▶ Task description: Every line that contains the word "computer" is to be copied from the listing.

☆ ☆ ☆ ☆ ☆ ☆ ☆

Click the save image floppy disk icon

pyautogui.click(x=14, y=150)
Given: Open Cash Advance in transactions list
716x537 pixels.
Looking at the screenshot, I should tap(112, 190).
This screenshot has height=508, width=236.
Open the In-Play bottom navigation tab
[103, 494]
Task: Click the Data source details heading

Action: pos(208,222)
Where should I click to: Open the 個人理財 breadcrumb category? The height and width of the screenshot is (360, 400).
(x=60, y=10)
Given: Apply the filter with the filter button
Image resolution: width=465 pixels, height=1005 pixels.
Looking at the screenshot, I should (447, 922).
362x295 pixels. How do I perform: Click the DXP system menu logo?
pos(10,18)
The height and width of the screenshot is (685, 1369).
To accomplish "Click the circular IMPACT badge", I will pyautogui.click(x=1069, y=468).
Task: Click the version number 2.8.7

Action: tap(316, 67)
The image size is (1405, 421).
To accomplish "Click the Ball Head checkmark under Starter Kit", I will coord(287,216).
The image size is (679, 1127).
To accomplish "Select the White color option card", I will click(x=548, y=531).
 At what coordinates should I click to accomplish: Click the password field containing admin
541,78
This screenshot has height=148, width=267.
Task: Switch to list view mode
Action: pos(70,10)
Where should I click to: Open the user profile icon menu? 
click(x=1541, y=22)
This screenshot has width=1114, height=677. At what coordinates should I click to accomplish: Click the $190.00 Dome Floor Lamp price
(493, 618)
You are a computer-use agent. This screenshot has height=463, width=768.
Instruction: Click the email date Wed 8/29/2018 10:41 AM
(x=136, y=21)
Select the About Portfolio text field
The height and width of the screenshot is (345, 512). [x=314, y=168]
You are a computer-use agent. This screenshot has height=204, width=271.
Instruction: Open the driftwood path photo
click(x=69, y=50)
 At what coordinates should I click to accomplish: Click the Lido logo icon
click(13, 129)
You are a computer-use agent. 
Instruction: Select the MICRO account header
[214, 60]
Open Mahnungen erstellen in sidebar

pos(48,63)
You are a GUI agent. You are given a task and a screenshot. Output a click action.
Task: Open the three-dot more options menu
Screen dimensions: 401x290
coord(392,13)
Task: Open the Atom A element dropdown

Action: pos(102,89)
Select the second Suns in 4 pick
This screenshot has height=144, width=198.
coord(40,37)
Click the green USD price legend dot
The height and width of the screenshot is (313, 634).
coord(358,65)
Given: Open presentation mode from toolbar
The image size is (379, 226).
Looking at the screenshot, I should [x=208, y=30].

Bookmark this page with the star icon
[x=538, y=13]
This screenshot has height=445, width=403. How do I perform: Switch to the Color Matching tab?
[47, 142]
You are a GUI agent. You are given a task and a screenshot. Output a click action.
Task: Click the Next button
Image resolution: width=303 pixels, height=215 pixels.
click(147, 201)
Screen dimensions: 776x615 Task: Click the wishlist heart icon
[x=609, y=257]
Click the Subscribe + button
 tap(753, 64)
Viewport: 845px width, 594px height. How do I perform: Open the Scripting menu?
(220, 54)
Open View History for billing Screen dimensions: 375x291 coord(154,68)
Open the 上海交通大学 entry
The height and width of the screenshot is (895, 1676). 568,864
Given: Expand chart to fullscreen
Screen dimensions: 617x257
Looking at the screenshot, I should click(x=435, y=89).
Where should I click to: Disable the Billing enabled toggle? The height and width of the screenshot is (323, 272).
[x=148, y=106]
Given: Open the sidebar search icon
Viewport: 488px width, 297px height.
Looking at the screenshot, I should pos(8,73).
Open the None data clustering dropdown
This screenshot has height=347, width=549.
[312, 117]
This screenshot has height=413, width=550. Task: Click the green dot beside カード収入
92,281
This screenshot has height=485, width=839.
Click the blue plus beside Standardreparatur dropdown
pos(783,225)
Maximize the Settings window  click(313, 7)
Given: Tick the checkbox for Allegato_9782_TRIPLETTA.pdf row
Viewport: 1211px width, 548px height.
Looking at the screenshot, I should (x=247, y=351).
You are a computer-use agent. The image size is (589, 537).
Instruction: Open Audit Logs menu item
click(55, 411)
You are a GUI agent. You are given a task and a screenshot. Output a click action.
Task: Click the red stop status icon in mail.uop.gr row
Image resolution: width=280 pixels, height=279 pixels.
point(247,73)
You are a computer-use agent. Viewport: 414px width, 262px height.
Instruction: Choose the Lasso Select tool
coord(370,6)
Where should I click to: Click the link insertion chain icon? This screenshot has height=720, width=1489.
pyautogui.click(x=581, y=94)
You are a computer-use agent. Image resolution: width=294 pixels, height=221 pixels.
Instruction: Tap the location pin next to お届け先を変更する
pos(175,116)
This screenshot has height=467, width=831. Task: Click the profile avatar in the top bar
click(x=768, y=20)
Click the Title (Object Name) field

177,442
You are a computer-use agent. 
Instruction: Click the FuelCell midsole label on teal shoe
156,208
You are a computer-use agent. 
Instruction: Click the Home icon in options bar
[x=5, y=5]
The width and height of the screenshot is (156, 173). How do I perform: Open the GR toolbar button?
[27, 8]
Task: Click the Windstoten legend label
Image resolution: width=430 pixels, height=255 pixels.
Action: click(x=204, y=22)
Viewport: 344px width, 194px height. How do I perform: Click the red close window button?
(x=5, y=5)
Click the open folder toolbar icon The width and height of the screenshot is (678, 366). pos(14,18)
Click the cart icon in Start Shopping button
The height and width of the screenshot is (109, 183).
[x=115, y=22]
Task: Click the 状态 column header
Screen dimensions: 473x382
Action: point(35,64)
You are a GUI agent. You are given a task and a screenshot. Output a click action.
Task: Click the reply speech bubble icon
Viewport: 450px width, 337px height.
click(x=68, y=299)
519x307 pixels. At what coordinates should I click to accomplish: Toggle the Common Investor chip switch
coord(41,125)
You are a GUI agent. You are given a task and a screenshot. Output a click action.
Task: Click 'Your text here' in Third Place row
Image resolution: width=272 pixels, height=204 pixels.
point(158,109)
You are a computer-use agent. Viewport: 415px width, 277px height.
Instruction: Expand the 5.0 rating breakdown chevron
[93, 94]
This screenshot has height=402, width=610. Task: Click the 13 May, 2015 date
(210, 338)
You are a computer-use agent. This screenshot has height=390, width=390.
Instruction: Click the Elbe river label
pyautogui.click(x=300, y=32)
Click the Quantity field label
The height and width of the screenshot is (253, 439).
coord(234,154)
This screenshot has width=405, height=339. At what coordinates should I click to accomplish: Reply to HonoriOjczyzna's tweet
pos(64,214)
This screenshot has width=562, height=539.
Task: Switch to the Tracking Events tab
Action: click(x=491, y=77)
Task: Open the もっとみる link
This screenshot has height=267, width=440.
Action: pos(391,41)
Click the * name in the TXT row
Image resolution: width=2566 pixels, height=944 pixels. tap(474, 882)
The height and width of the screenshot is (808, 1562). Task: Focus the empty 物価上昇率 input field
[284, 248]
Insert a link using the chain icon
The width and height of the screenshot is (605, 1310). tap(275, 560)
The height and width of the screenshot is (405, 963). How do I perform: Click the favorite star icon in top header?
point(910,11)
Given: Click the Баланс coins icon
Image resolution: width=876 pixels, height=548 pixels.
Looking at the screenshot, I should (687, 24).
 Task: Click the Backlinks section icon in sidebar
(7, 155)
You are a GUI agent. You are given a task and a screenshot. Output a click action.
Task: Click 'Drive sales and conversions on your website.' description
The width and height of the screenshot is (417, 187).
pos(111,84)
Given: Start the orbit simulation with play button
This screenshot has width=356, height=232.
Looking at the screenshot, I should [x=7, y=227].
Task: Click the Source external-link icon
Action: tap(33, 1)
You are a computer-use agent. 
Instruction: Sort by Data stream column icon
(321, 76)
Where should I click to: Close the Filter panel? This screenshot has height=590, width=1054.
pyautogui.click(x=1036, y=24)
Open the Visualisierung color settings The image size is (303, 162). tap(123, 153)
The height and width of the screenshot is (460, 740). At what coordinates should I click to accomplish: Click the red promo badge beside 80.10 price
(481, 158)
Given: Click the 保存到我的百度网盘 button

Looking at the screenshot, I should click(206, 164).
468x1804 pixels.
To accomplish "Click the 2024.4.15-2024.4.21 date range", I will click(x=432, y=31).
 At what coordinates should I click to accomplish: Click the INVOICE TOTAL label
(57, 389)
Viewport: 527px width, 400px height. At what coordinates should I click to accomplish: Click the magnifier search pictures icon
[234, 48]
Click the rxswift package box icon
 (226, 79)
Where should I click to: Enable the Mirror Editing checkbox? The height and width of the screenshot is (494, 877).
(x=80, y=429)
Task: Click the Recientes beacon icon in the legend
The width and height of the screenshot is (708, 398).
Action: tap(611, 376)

☆ ☆ ☆ ☆ ☆ ☆ ☆

▶ Solution for this task:
You are a computer-use agent. This screenshot has height=463, width=768.
You are a computer-use agent. This screenshot has height=204, width=271.
You are a computer-use agent. 
You are a computer-use agent. The image size is (589, 537).
You are a computer-use agent. Viewport: 414px width, 262px height.
You are a computer-use agent. Image resolution: width=294 pixels, height=221 pixels.
You are a computer-use agent. 
You are a computer-use agent. 
You are a computer-use agent. Viewport: 415px width, 277px height.
You are a computer-use agent. This screenshot has height=390, width=390.
You are a computer-use agent. 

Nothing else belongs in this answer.